Extract:
Appeal from the United States District Court for the Central District of California, No. CV-95-08400-SVW; Stephen V. Wilson, District Judge, Presiding.

Before: NORRIS, LEAVY and TASHIMA, Circuit Judges.


Federal prisoner James Arthur Moorehead appeals pro se the district court's denial of his challenge to his jury conviction, following a third trial, of being a felon in possession of a firearm in violation of 18 U.S.C. § 922(g). The district court construed Moorehead's various requests for relief as a habeas petition pursuant to 28 U.S.C. § 2241, and denied the petition.

The district court has not yet sentenced Moorehead following his third trial. Accordingly, we may only consider those issues which may be raised interlocutorily. We construe Moorehead's action as a motion to dismiss the indictment. First, Moorehead contends that he was subjected to double jeopardy, and that the district court erred in not ruling on his double jeopardy claims before the retrial took place.

Record extracts:
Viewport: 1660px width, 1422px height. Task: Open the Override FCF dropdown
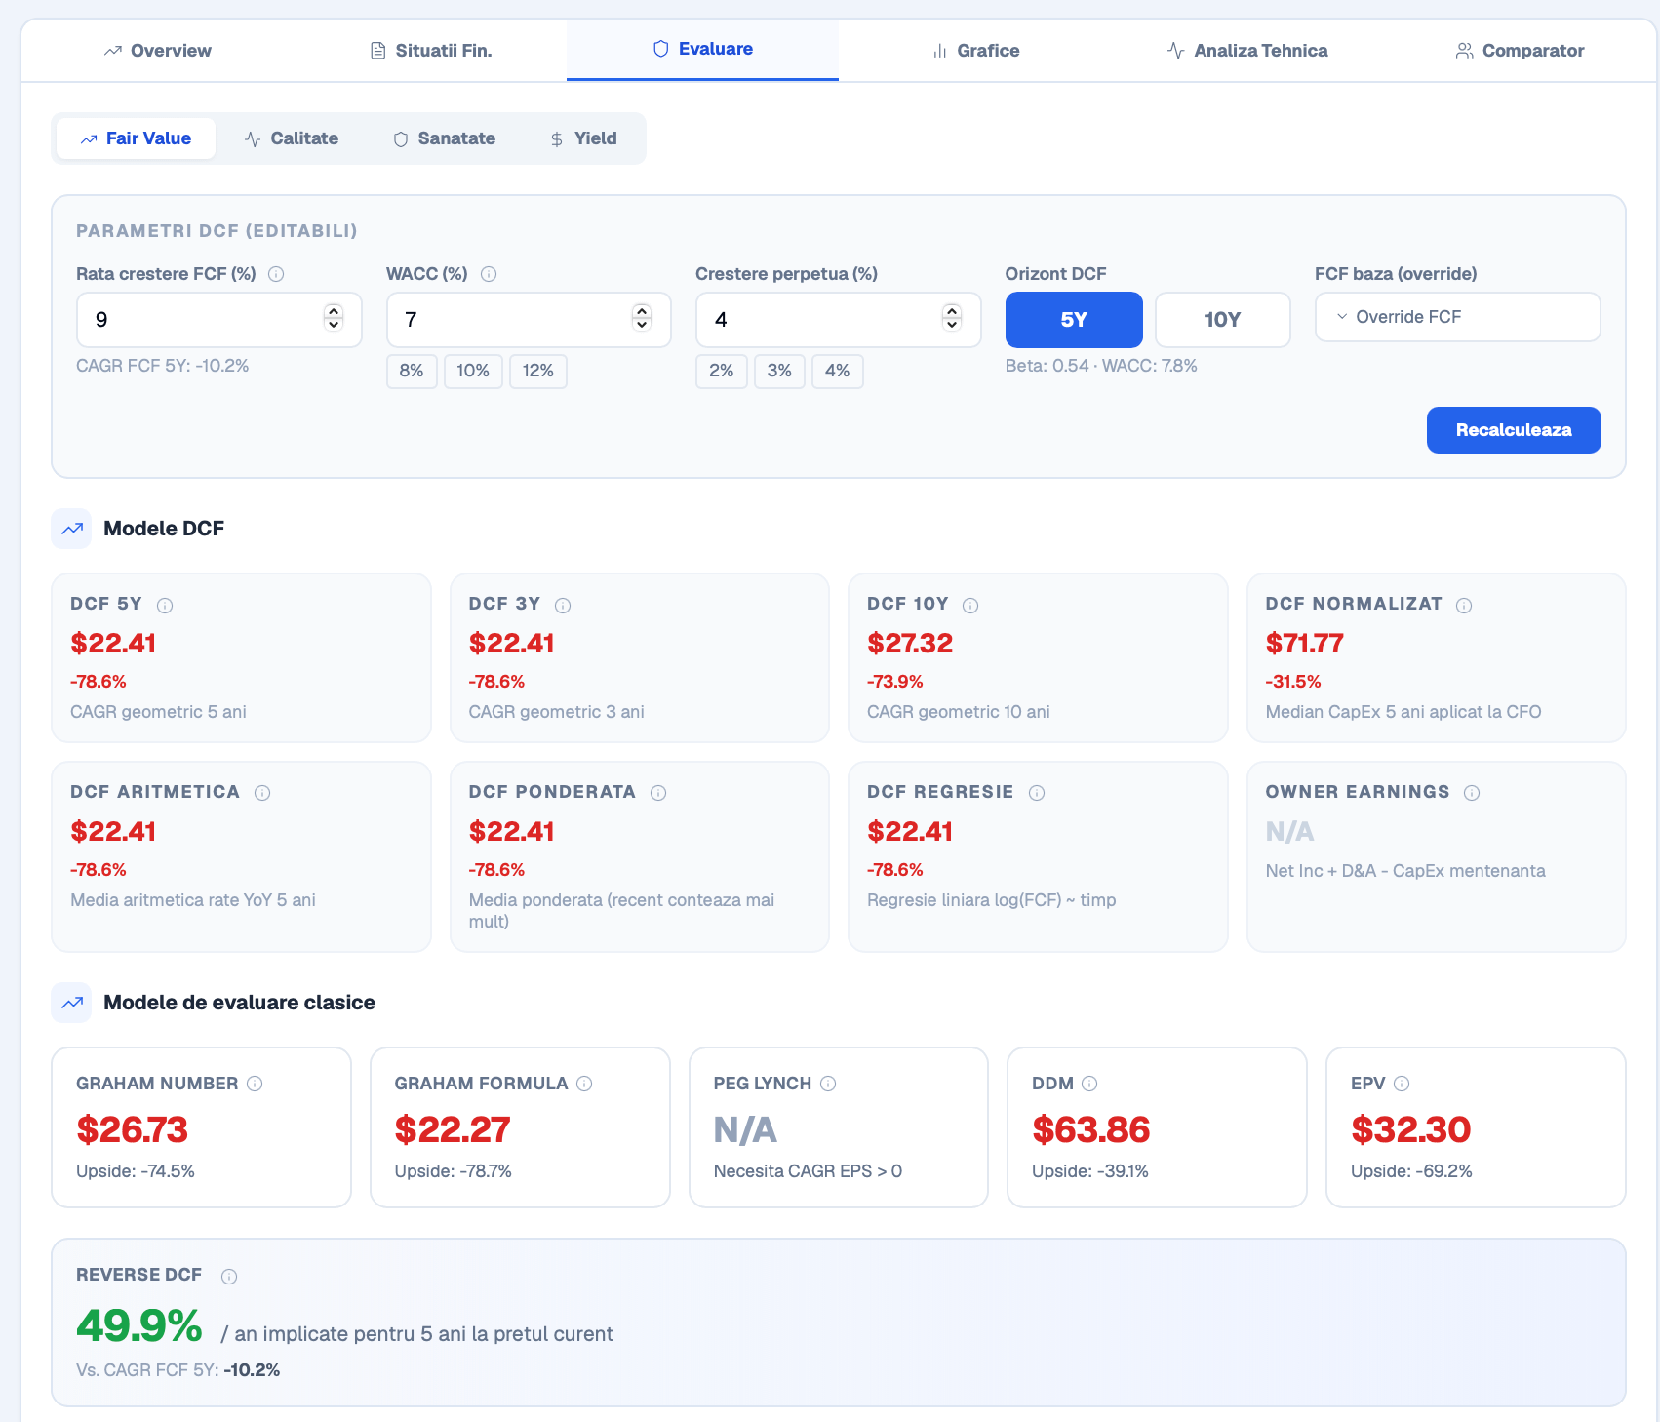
---
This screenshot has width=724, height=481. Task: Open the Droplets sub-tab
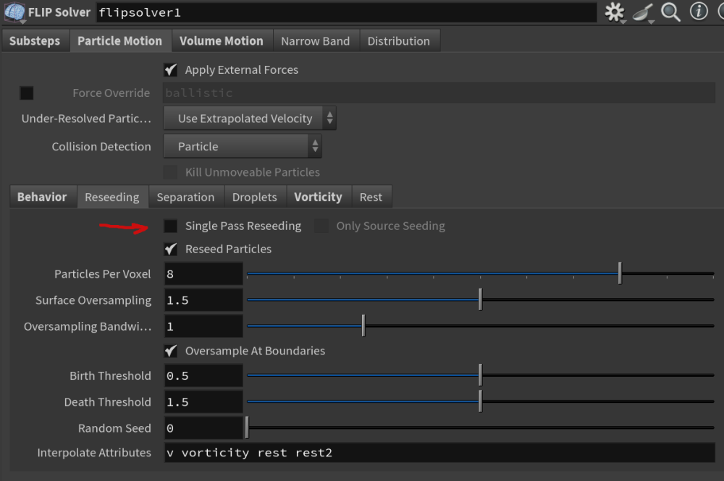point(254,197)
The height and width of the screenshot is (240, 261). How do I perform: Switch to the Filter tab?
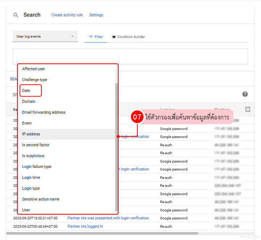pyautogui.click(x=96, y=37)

The request:
Please check each statement against the court excerpt above and answer yes or no, quoting the words of the excerpt that decide it.
1. Moorehead's jury conviction came after his second trial.
2. The district court treated Moorehead's requests for relief as a habeas petition.
3. Moorehead has already been sentenced after his most recent trial.

Result of the task:
1. No: "following a third trial"
2. Yes: "The district court construed Moorehead's various requests for relief as a habeas petition pursuant to 28 U.S.C. § 2241"
3. No: "The district court has not yet sentenced Moorehead following his third trial."